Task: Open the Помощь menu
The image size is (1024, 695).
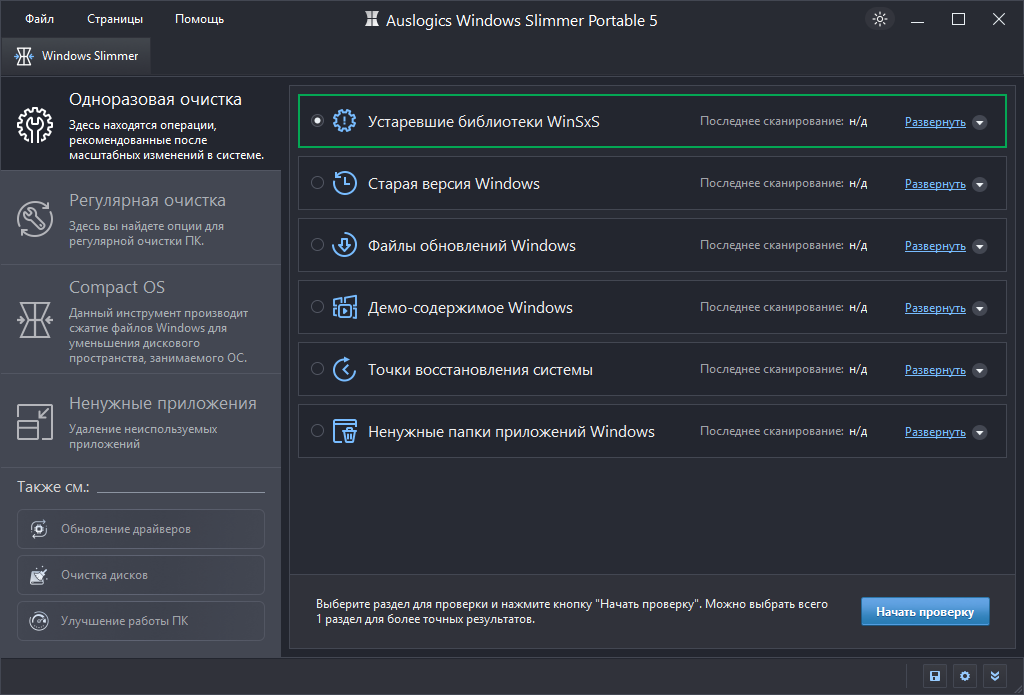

***

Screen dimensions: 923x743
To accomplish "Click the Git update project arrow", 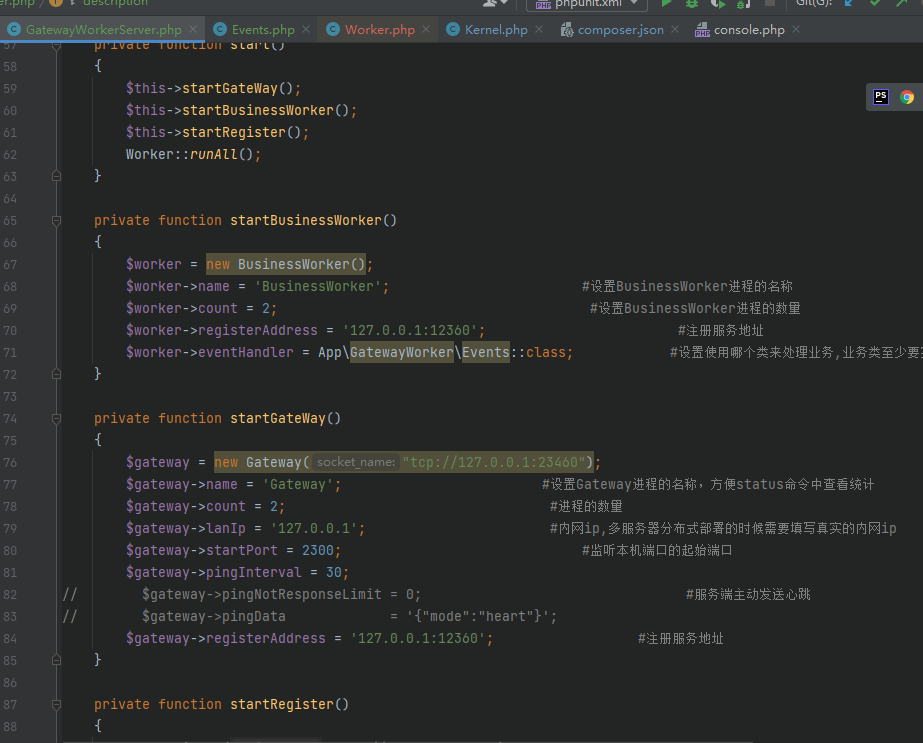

***

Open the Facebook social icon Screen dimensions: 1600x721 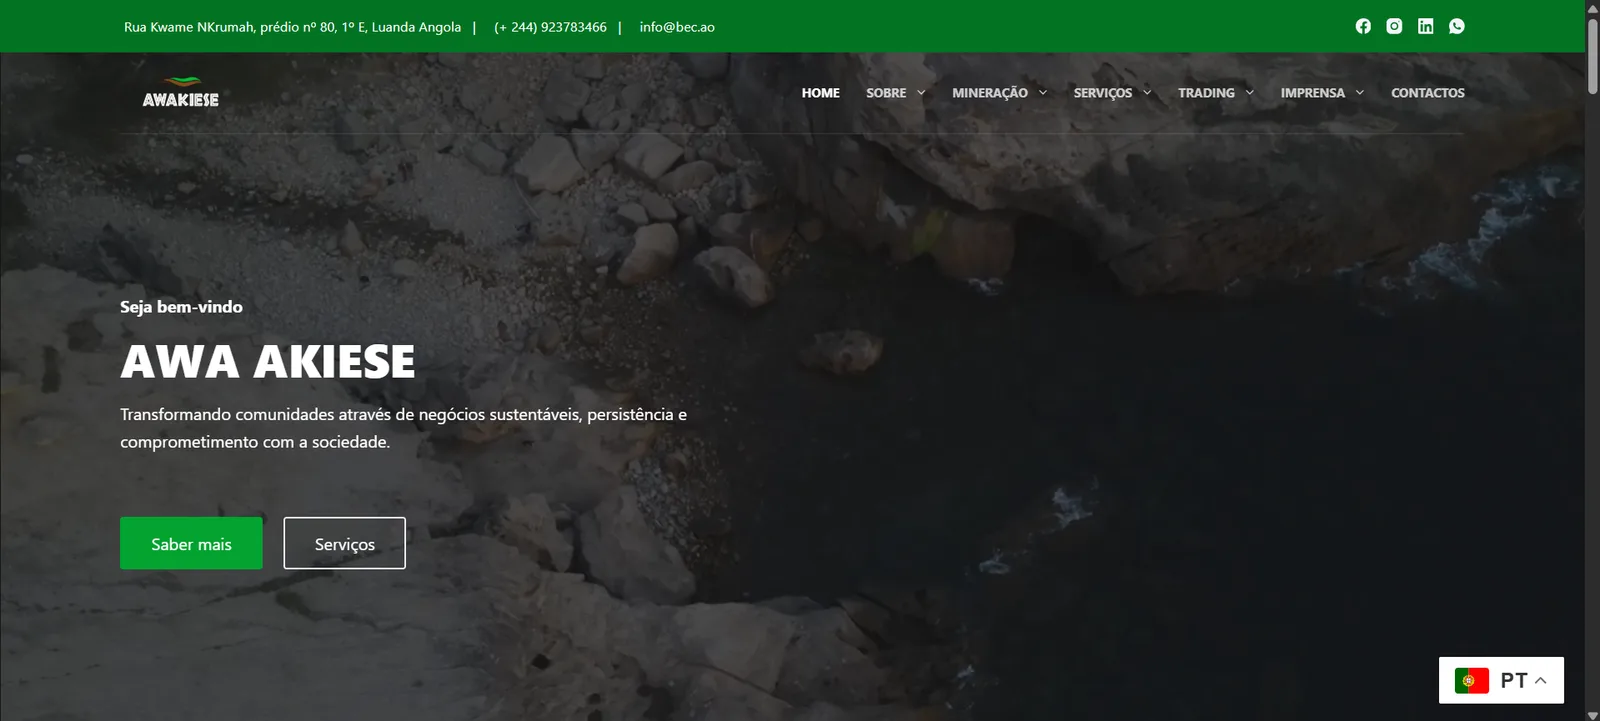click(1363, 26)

***

Of the entries above, repeat exactly the lines from the line with "Task: Open the Помощь menu" through the line with "The image size is (1024, 695).", both of them included.

▸ **Answer below**
Task: Open the Помощь menu
The image size is (1024, 695).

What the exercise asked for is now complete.